Secondo Gardner questa sindrome sarebbe provocata dalla coercizione della volontà dei figli da parte di uno dei due genitori (“genitore alienante”), che causerebbe astio e rifiuto verso l’altro genitore (“genitore alienato”). Questi sentimenti di astio e di rifiuto, tuttavia, non devono essere originati da dati reali e oggettivi che riguardano il genitore alienato, ma, appunto, artatamente provocati dal genitore alienante.
Questa teoria, esterna al nostro Ordinamento, ha, tuttavia, trovato sempre più spazio negli ambienti giudiziari, ovviamente nelle infinite cause che riguardano l’affidamento dei minori, nelle quali questa è stata usata come argomento di difesa contro uno dei due genitori.
Ciò ha creato numerosi conflitti con il concetto di bigenitorialità, cioè il “diritto di mantenere un rapporto equilibrato e continuativo” con ciascuno dei genitori, introdotto con la riforma del 2006.
Sovente, infatti, i Giudici aditi sacrificano gli interessi dei figli sull’altare del principio della bigenitorialità, consentendo, appunto, ai minori, di continuare a frequentare un genitore violento.

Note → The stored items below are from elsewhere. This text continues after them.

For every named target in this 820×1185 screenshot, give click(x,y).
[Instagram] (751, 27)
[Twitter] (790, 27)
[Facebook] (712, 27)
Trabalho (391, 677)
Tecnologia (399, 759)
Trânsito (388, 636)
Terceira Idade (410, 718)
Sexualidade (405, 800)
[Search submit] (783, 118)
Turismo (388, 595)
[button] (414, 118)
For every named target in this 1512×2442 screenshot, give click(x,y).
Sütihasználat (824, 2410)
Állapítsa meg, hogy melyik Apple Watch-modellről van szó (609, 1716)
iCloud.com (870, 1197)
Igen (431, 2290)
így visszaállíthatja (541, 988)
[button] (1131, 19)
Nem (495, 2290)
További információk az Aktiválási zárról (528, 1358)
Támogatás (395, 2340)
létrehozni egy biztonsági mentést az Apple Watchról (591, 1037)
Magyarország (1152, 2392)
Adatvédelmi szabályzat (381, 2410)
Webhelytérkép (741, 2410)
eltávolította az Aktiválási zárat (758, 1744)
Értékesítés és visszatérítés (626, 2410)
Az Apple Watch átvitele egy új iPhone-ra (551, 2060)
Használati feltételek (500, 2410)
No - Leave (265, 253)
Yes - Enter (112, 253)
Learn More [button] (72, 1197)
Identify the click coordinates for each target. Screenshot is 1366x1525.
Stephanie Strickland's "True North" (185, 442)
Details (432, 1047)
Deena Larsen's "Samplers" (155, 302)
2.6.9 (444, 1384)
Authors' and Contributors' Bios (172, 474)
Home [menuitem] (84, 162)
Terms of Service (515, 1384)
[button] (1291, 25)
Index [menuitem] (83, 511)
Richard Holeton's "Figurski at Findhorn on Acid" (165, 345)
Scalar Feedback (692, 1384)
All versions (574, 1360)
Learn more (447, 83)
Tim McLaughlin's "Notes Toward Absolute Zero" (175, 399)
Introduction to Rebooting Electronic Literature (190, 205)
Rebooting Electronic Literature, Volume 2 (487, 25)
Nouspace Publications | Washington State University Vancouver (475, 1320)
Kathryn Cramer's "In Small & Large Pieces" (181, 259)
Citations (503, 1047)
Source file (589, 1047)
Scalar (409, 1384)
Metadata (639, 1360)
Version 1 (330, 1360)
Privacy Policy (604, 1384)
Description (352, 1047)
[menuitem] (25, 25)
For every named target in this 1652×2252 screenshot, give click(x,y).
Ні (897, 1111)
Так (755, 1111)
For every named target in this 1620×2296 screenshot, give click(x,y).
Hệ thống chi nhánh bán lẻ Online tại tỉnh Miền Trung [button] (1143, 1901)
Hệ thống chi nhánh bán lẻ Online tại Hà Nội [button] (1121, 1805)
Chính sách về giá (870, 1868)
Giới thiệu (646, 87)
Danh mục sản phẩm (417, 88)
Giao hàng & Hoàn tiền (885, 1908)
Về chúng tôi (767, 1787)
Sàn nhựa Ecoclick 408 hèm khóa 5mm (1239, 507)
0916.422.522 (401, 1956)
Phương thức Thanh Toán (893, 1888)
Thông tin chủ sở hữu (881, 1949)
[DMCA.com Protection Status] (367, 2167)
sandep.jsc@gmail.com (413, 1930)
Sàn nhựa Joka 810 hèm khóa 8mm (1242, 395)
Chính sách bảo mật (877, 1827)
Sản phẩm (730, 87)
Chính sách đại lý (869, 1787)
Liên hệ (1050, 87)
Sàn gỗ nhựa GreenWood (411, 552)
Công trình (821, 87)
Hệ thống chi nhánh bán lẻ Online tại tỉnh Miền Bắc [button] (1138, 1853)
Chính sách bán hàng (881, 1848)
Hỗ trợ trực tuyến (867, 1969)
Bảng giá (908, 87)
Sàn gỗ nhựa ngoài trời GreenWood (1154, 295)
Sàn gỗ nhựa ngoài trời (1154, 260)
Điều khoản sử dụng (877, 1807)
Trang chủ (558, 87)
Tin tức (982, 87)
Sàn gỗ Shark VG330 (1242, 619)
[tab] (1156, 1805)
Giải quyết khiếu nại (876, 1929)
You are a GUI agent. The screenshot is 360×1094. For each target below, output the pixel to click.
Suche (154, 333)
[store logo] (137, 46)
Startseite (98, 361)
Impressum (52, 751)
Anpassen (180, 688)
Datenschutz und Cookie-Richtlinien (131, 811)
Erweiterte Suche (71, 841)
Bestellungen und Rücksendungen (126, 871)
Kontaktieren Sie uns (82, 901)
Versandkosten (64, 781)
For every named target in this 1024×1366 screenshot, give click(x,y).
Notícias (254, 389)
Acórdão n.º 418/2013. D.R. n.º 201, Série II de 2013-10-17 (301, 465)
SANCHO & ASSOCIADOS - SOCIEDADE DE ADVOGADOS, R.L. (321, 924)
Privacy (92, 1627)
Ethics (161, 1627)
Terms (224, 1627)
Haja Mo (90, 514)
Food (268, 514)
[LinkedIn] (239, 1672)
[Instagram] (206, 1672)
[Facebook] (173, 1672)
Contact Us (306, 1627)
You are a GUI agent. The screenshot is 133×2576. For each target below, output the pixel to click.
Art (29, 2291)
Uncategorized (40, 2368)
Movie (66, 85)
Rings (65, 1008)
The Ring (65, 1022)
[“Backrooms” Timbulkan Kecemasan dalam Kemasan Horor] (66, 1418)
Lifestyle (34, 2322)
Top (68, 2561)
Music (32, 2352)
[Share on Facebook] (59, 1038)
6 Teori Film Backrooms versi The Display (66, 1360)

Molto spesso, invero, si decide presumendo semplicemente che un genitore “manipoli” il figlio, a danno dell’altro genitore, omettendo anche di ascoltare il minore, che ben potrebbe essere vittima di violenza e non essere “manipolato”.
La teoria della alienazione parentale non di rado confonde la violenza con il conflitto interno a una coppia che si sta separando, facendo presumere (contrariamente ai massimi principi del diritto) che uno dei due genitori è responsabile della qualità della relazione tra i figli e il genitore che ha agito con violenza.
Questo concetto astratto ha, quindi, creato più dubbi che benefici e non ha mai trovato una propria collocazione logico – giuridica accanto ai principi del diritto.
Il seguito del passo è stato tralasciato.